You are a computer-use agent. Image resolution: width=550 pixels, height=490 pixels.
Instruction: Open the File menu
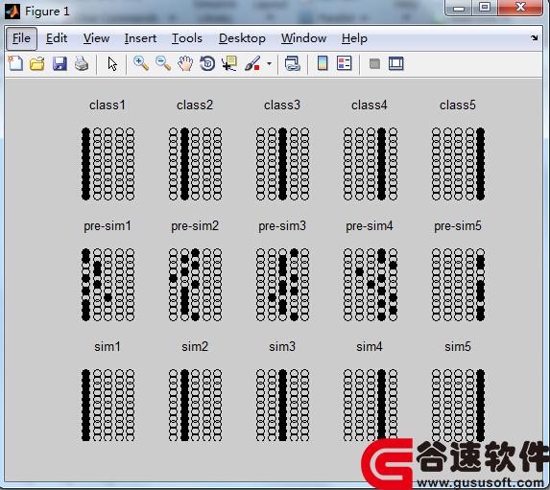point(21,38)
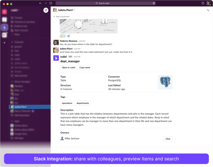
Task: Click Add a bookmark
Action: click(x=62, y=16)
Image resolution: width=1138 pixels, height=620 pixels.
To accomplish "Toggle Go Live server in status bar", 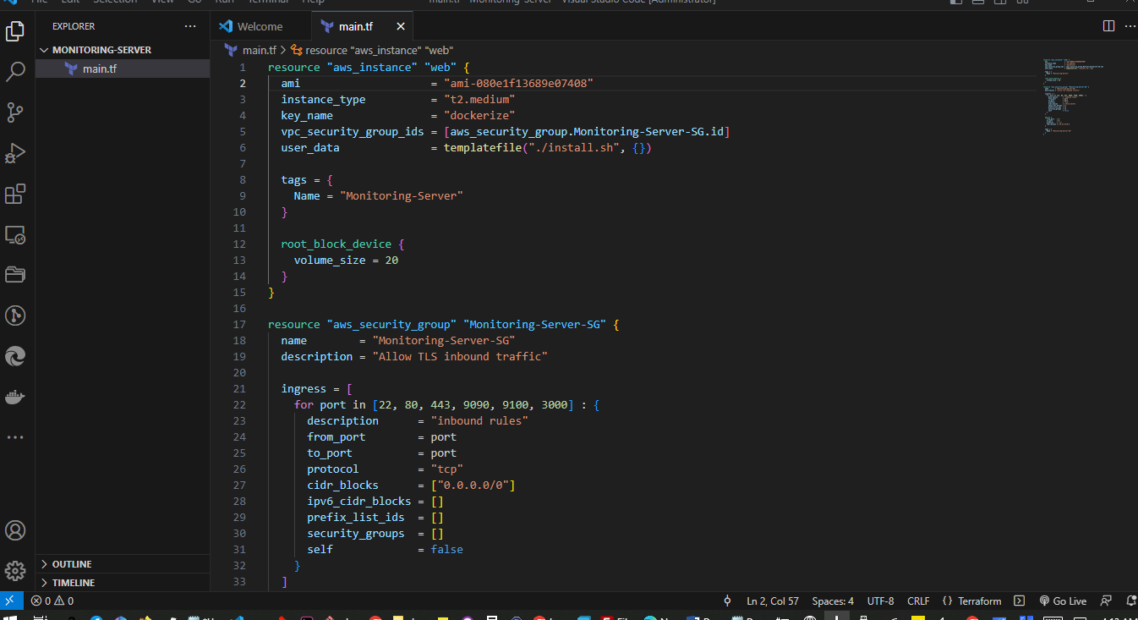I will [1063, 601].
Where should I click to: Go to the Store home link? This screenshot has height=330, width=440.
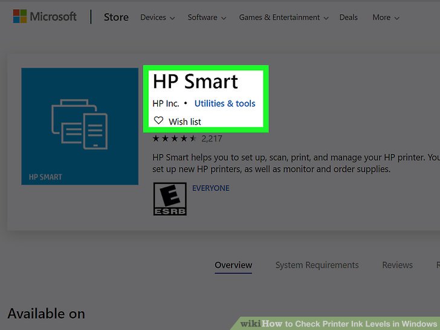[116, 17]
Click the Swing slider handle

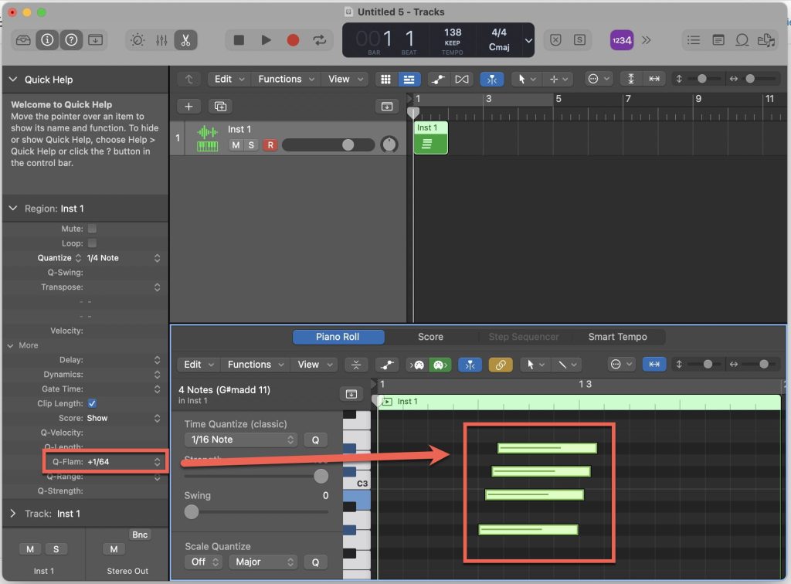[192, 511]
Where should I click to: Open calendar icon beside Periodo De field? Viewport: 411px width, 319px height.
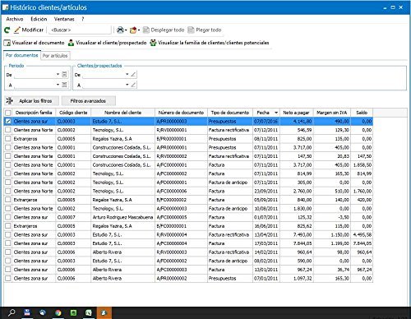click(x=64, y=74)
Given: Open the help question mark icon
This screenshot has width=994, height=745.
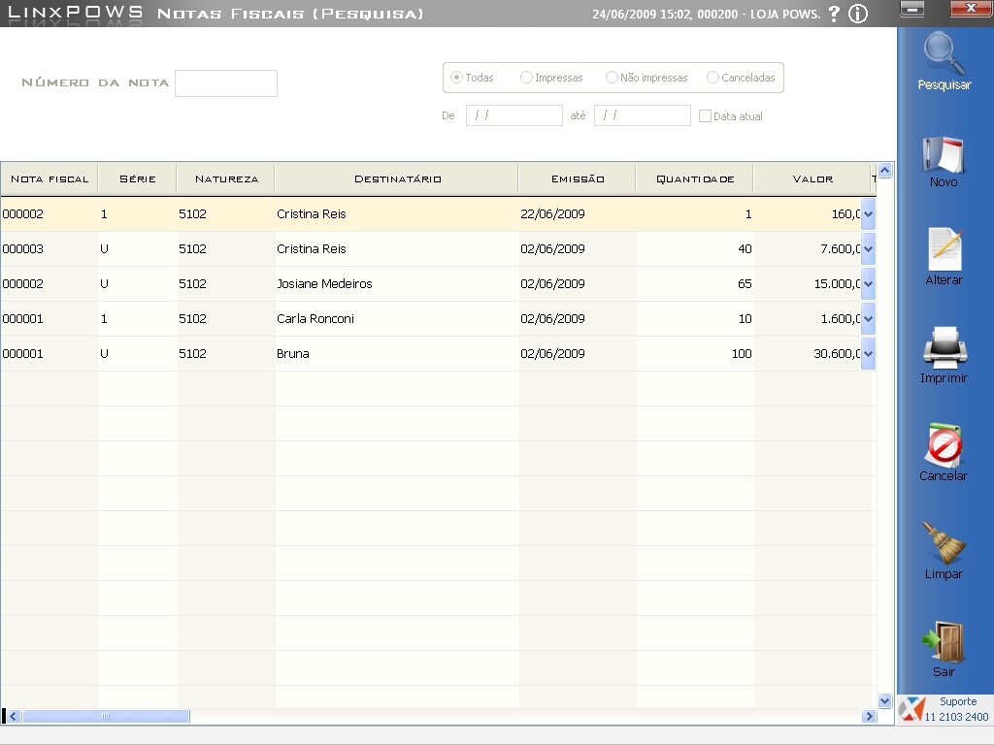Looking at the screenshot, I should pos(833,14).
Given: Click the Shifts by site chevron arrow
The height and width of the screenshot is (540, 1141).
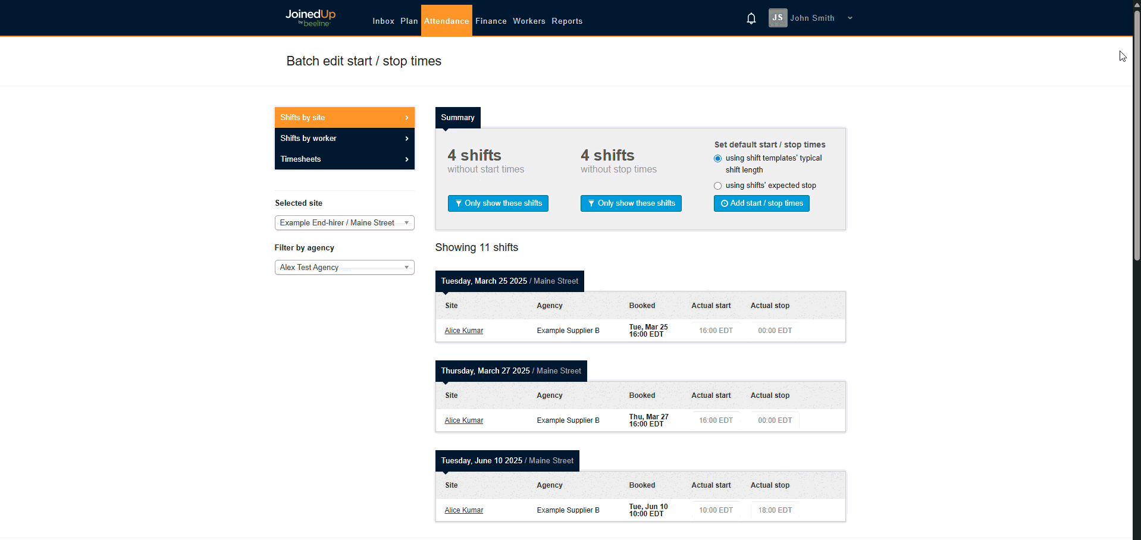Looking at the screenshot, I should tap(407, 118).
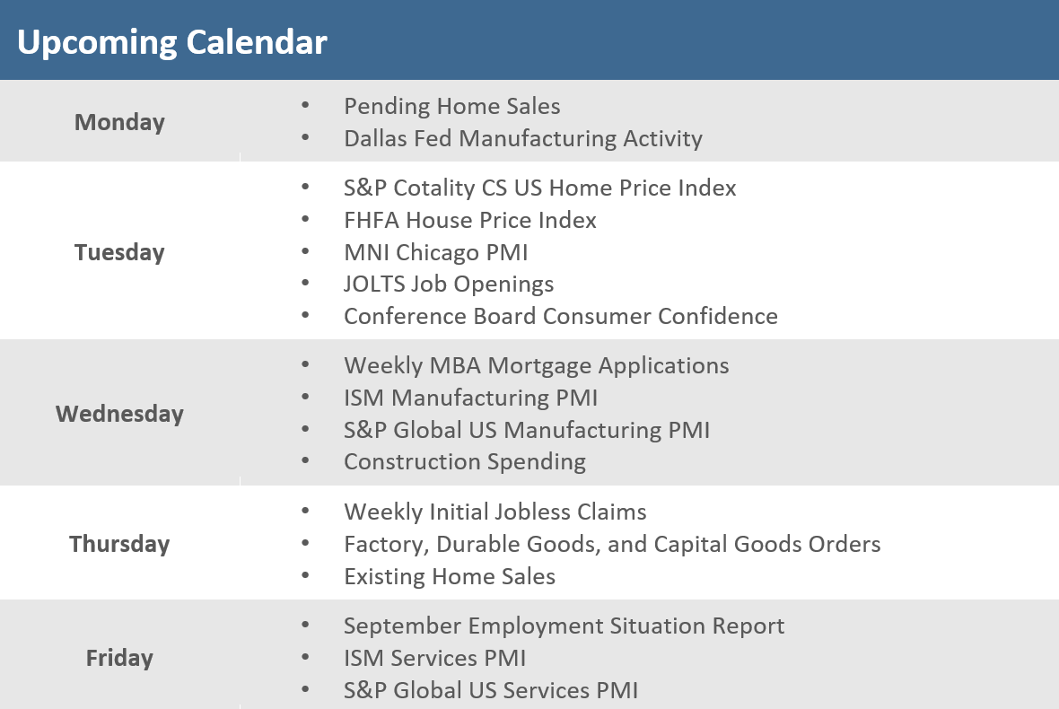Click MNI Chicago PMI item
This screenshot has height=709, width=1059.
[x=435, y=252]
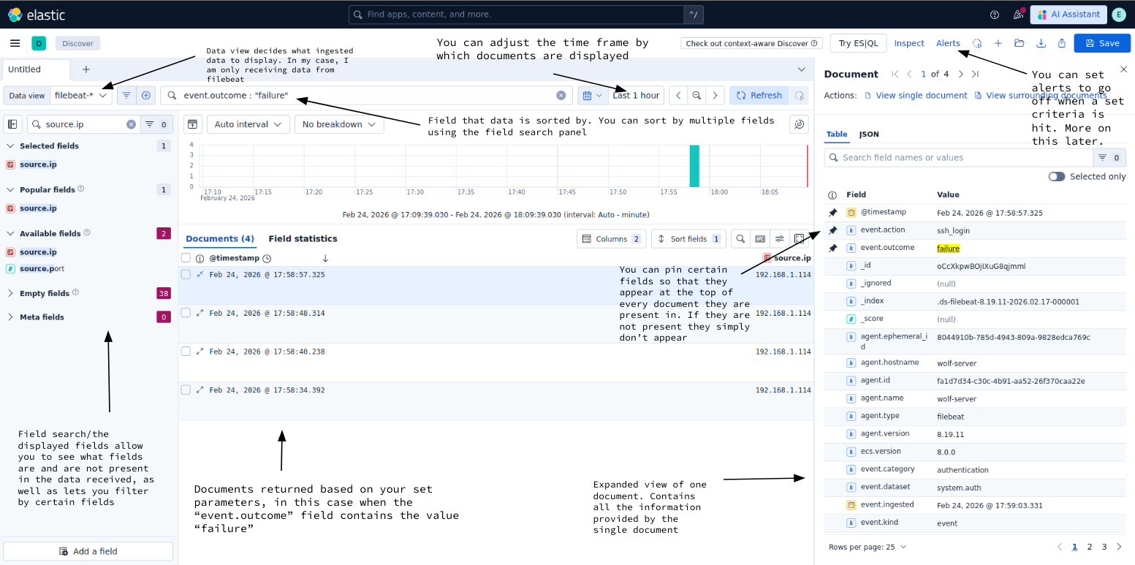Screen dimensions: 1135x565
Task: Clear the query search bar text
Action: click(561, 95)
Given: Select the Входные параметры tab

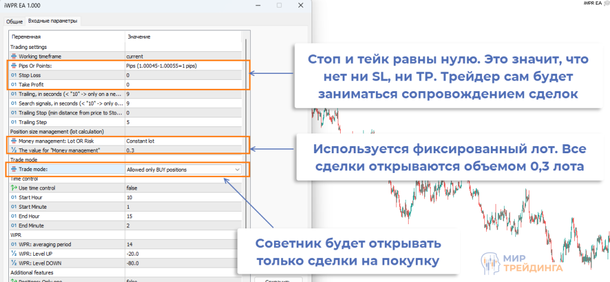Looking at the screenshot, I should pos(52,21).
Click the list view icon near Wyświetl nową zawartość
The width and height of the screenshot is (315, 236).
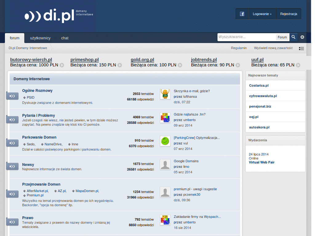coord(301,48)
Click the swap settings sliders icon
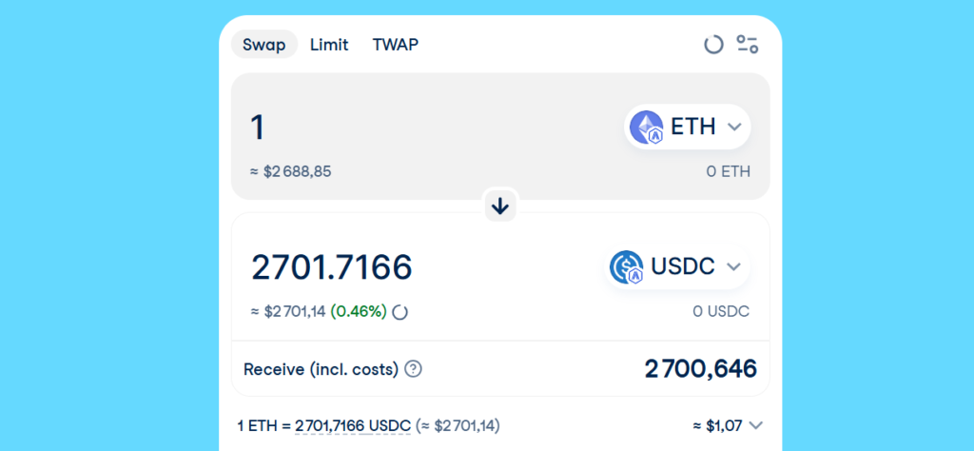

■ WORK INSTRUCTIONS
Please retype the lines from the one that contains "Given: Click the Shifts by site chevron arrow" to the final line of the records, both included, exactly as written and without any pictures.

■ TASK SOLUTION
Given: Click the Shifts by site chevron arrow
The height and width of the screenshot is (540, 1141).
Looking at the screenshot, I should tap(407, 118).
Click MNI Chicago PMI item
This screenshot has height=709, width=1059.
[x=435, y=252]
Screen dimensions: 1135x565
Task: Clear the query search bar text
Action: click(561, 95)
Given: Select the Входные параметры tab

Looking at the screenshot, I should pos(52,21).
Click the list view icon near Wyświetl nową zawartość
The width and height of the screenshot is (315, 236).
coord(301,48)
Click the swap settings sliders icon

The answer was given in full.